A Visit to the Hall Art Foundation
Enjoy a tour of the Hall Art Foundation's latest exhibit ‘Landscapes after Ruskin: Defining the Sublime’ in Reading, VT.
Are you in need of a contemporary art fix? Look no further than the Hall Art Foundation in Reading, VT. After two years of hearing about the Hall Art Foundation’s wonderful exhibits I was finally able to visit and explore the treasure of contemporary artwork in their current exhibit ‘Landscapes after Ruskin: Defining the Sublime’ curated by Joel Sternfield. I’ll highlight what I learned about the Hall Art Foundation, and discuss the highlights of artwork from their current exhibit ‘Landscapes after Ruskin: Defining the Sublime’ in my own opinion.
Let’s begin with a brief overview of the Hall Art Foundation. In 2007, Andrew and Christine Hall founded the Hall Art Foundation with their extensive private collection of postwar and contemporary art works for the enjoyment and education of the public. Together, the Hall and Hall Art Foundation collections comprise some 5,000 works by several hundred artists including Richard Artschwager, Georg Baselitz, Joseph Beuys, Olafur Eliasson, Eric Fischl, Joerg Immendorff, Anselm Kiefer, Malcolm Morley, A. R. Penck, Julian Schnabel, Ed Ruscha, Andy Warhol and Franz West. The Hall Art Foundation also has an exhibition partnership with the Massachusetts Museum of Contemporary Art, in North Adams, Massachusetts, the largest contemporary art museum in North America.
Fortunately for us, in 2014 The Hall Art Foundation opened the Reading, VT exhibition space on a former dairy farm in Vermont. The site consists of a converted 19th-century stone farmhouse and three barns located in the village of Reading. Exhibitions are held there seasonally, from May through November, and are open to the public by appointment, free-of-charge. The exhibit for 2016 which I visited is called ‘Landscapes after Ruskin: Defining the Sublime’ curated by Joel Sternfield. The main theme of the exhibit circles around the idea that, “in a world overwhelmed by human industry and development, Sternfeld demonstrates how contemporary artists can discover new beauties associated with nature, and in so doing, can invoke a new sense of the sublime”.
This exhibit has a wide array of paintings, photographs, sculptures exploring the natural world, a subject matter close to my heart.

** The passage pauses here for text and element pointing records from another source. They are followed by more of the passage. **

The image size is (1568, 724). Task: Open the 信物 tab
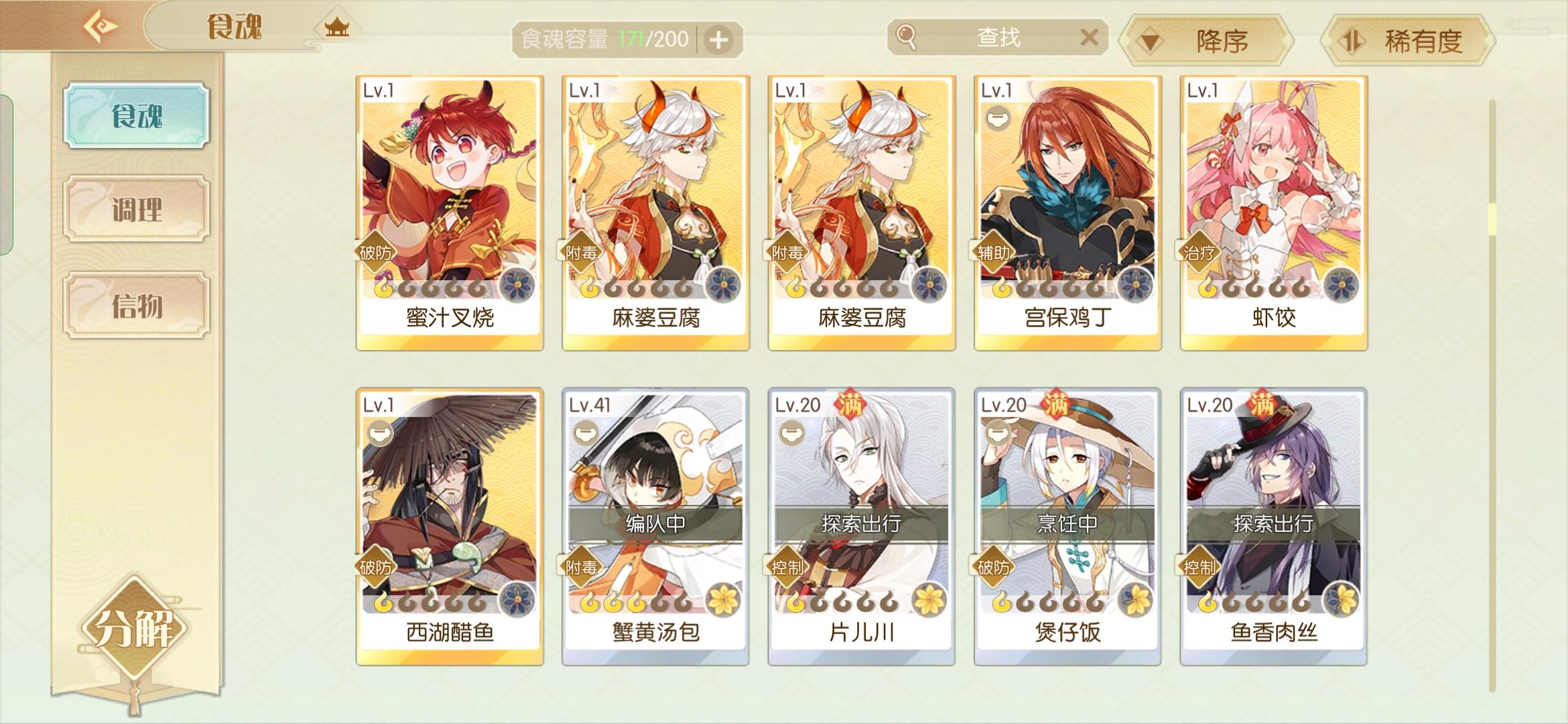pyautogui.click(x=137, y=305)
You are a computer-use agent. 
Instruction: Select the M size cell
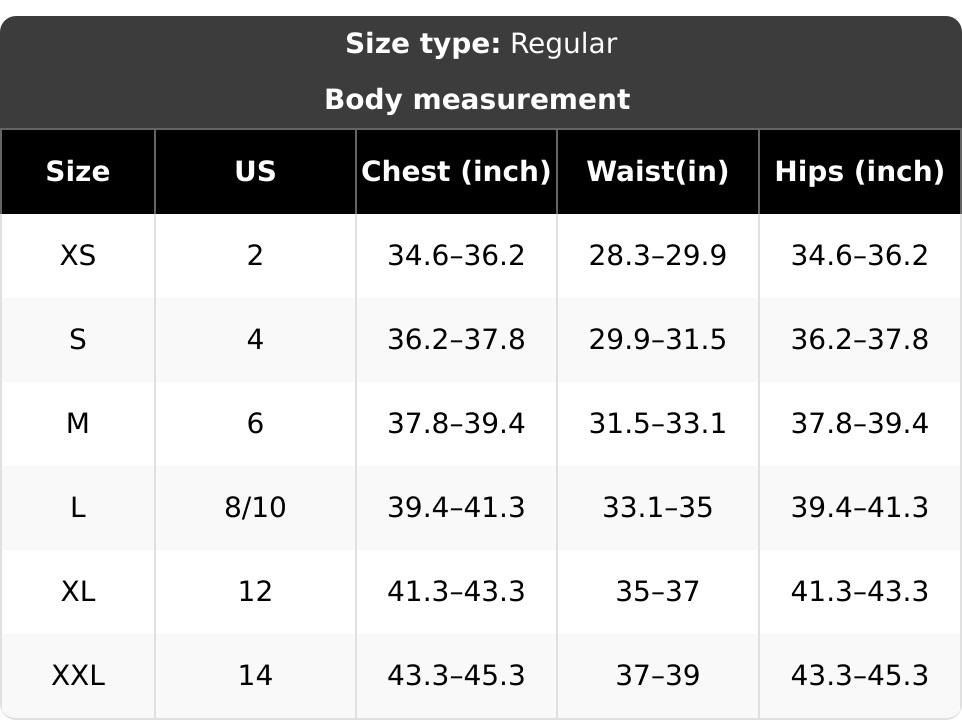pos(78,423)
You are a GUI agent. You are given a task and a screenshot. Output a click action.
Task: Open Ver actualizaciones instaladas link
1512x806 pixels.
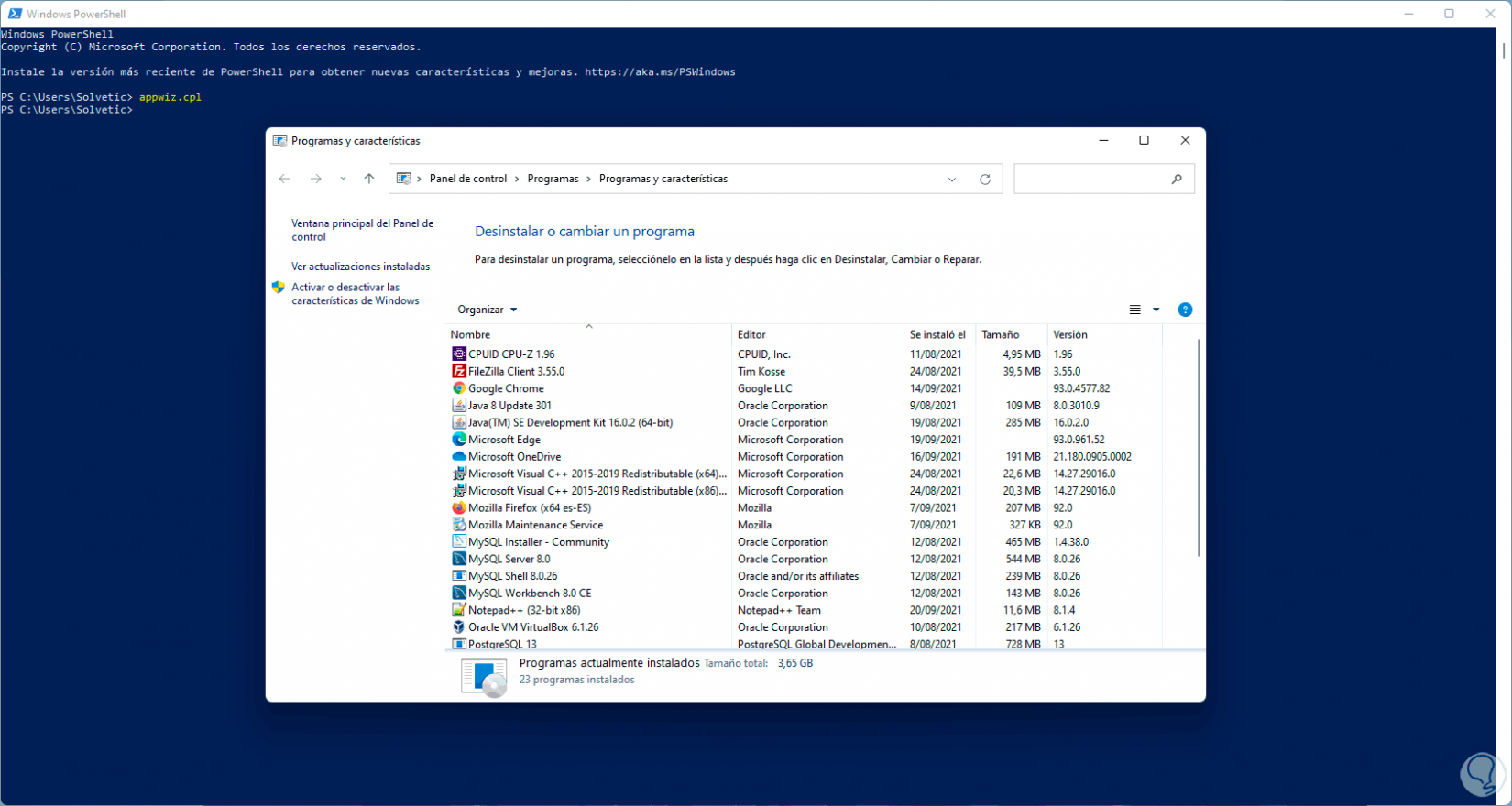pos(360,267)
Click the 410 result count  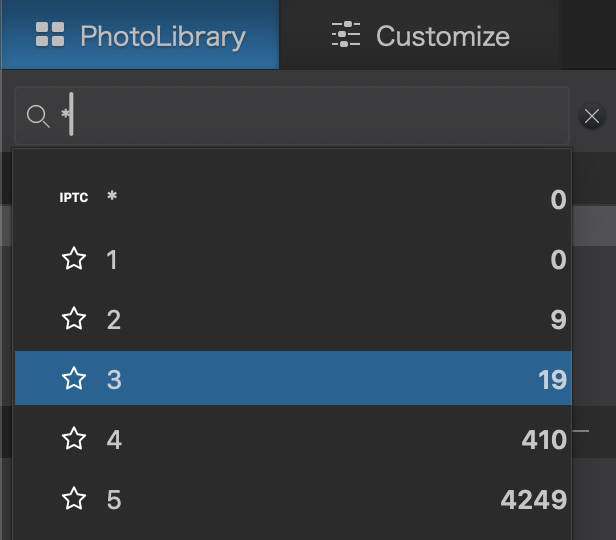(x=543, y=440)
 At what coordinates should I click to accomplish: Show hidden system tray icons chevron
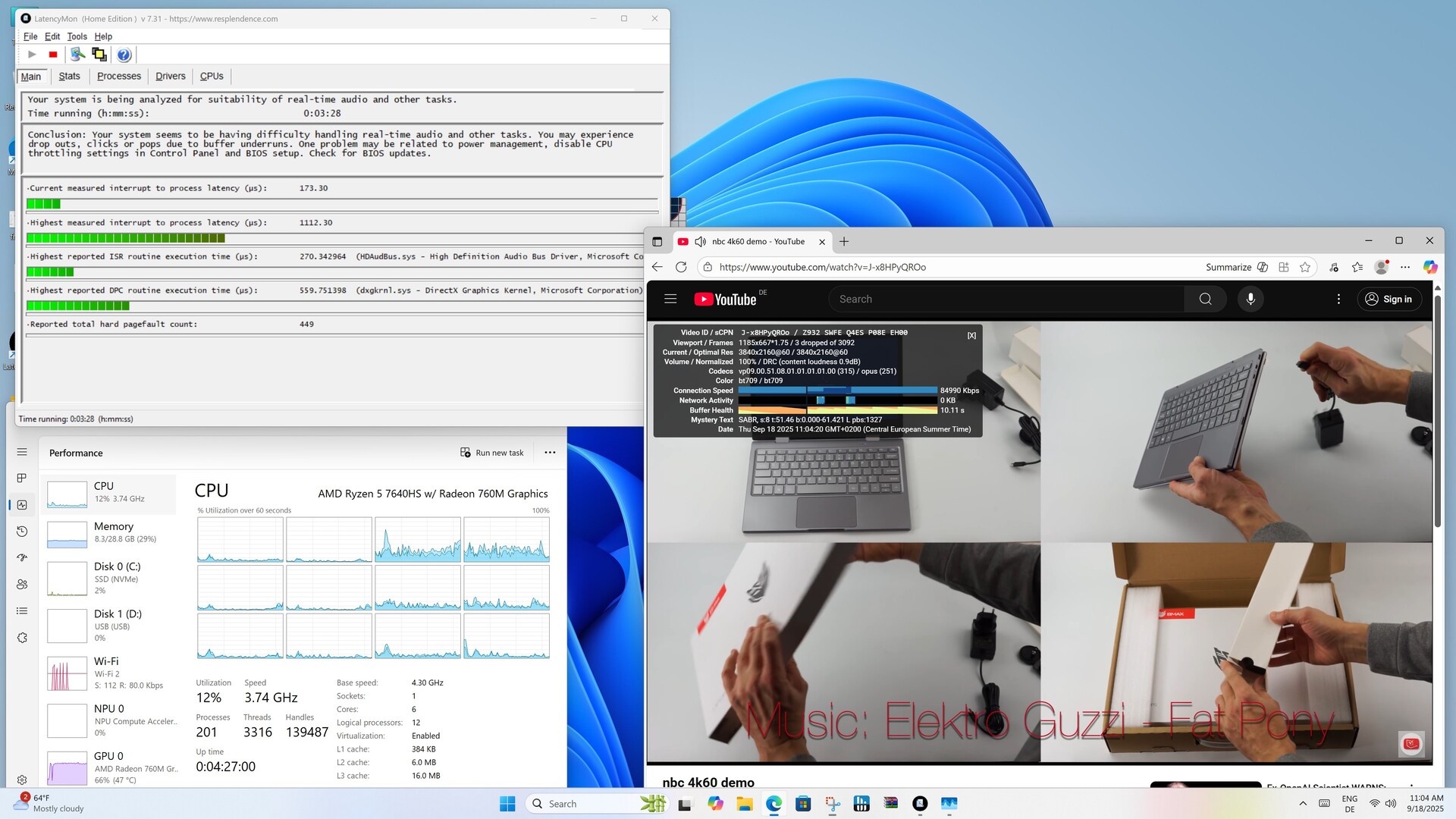coord(1303,804)
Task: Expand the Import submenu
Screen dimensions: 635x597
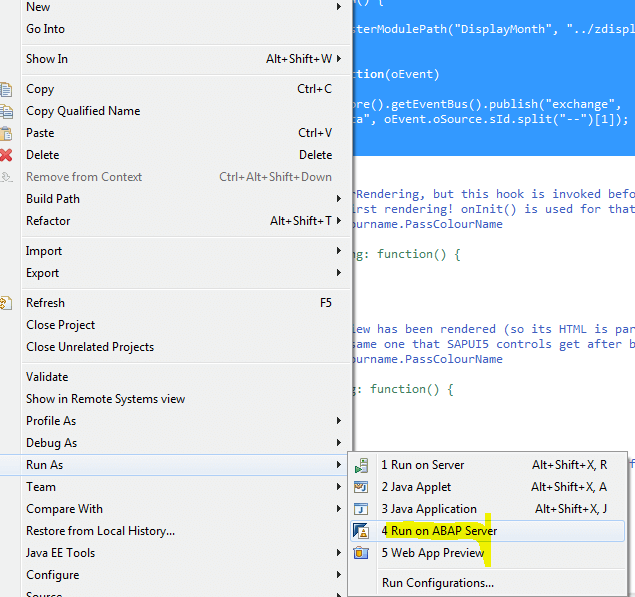Action: pyautogui.click(x=340, y=251)
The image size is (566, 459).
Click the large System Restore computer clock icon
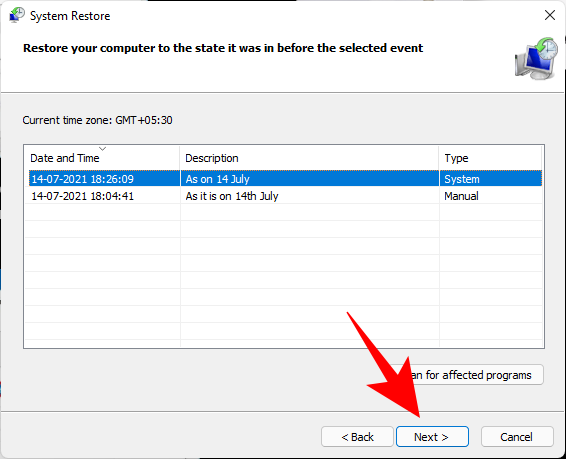coord(536,58)
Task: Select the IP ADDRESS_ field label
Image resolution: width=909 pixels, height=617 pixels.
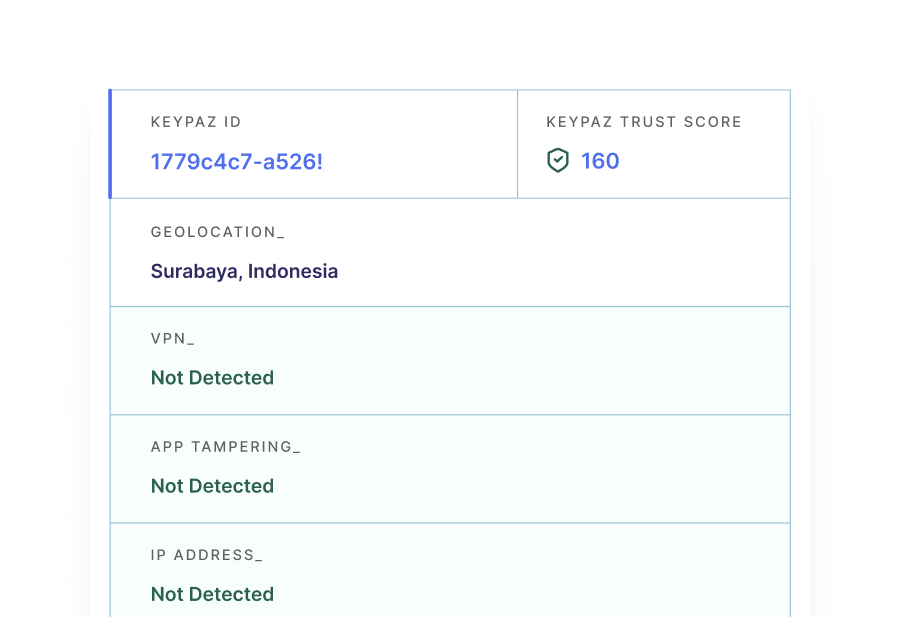Action: pos(206,555)
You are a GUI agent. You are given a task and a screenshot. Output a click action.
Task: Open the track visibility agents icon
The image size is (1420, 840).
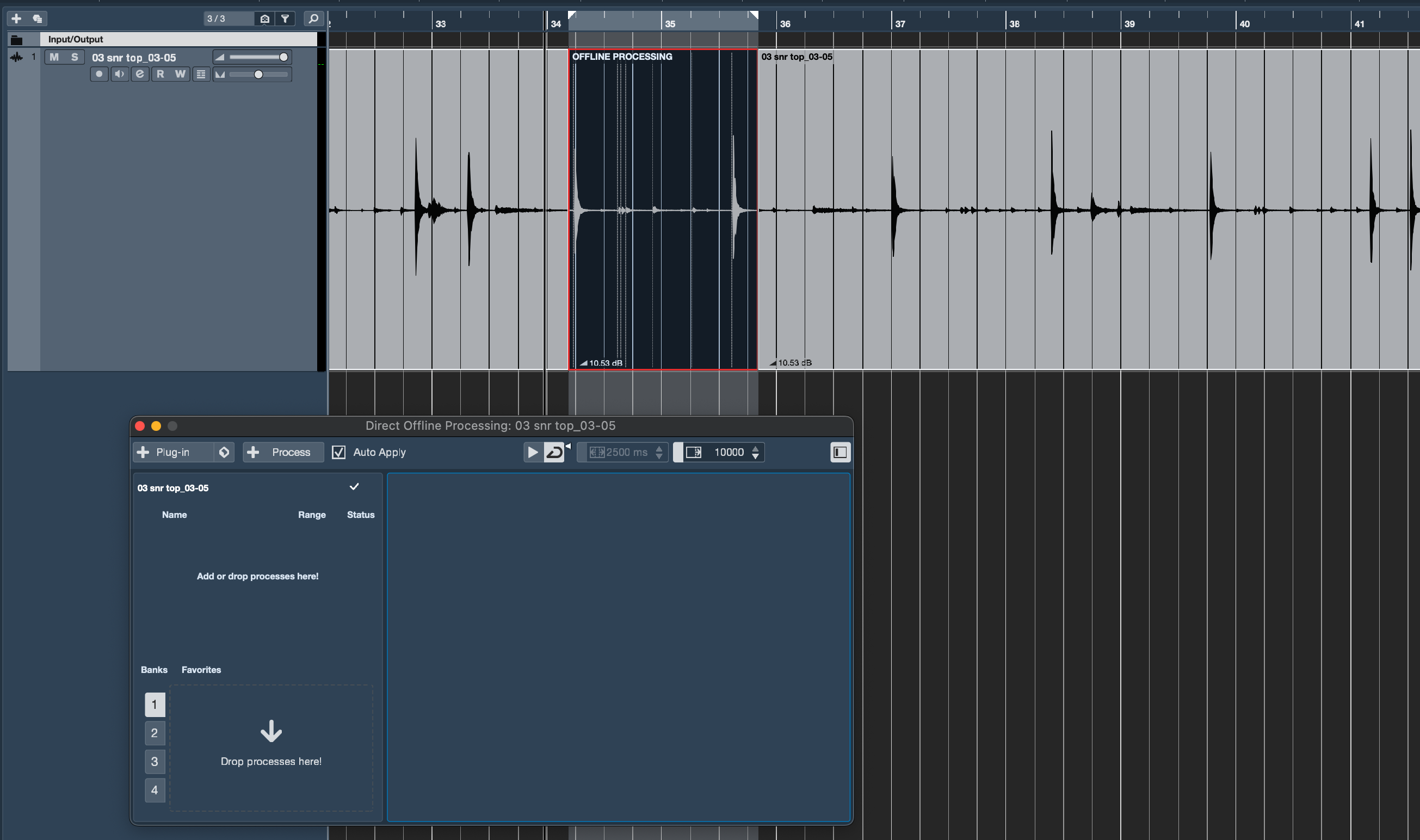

Here’s some of highlights from my own personal experience of the exhibit:
Attoe, Wake Up, 2009. Oil on Canvas over panel. The artist always hides
a secret message into his works, but you will have to go see yourself
to find out what he said.
Draeger, Hurricane Andrew, 2000. Acrylic paint jet on jigsaw puzzle.
The artist actually built a miniaturized scene from Hurricane Andrew,
then photographed it and printed it on a giant jigsaw puzzle.
Aldridge, All around the old Nurburgring there are places where the
fast and wild die young, 2005. The artist was trying to depict speed, as
if when you look at the painting you feel like you are zooming around
in a race car. It makes one kind of dizzy to stare for too long.
Matelli, Weed, Individual Works dated 2006 or 2008, Bronze, Stainless
steel and paint. These weeds look so lifelike in person, it’s hard to
imagine they are made from bronze and steel.
Pettibon, Wave Group, 2004, 11 parts, Ink and Watercolor on Paper. This
is an installation of ‘surfer paintings’ featuring renditions of the
ocean with imposing, yet lyrical swells.
Richard Long, Bowery Slate, 2001. Cornish Slate. The tour guide said that this piece arrives in boxes and the installation workers work diligently to put them into place with few instructions-impressive eh?
Eberhard Havekost, The End B12, 2012. Oil on Canvas. These images can be interpreted as depicting the setting sun or an atomic bomb testing site, suggesting a Yeatsean ‘terrible beauty’.
This is just a small portion of the works in the exhibit, which is open now through November 27th, 2016. Take yourself on art artist’s date and go and see this amazing exhibit for yourself.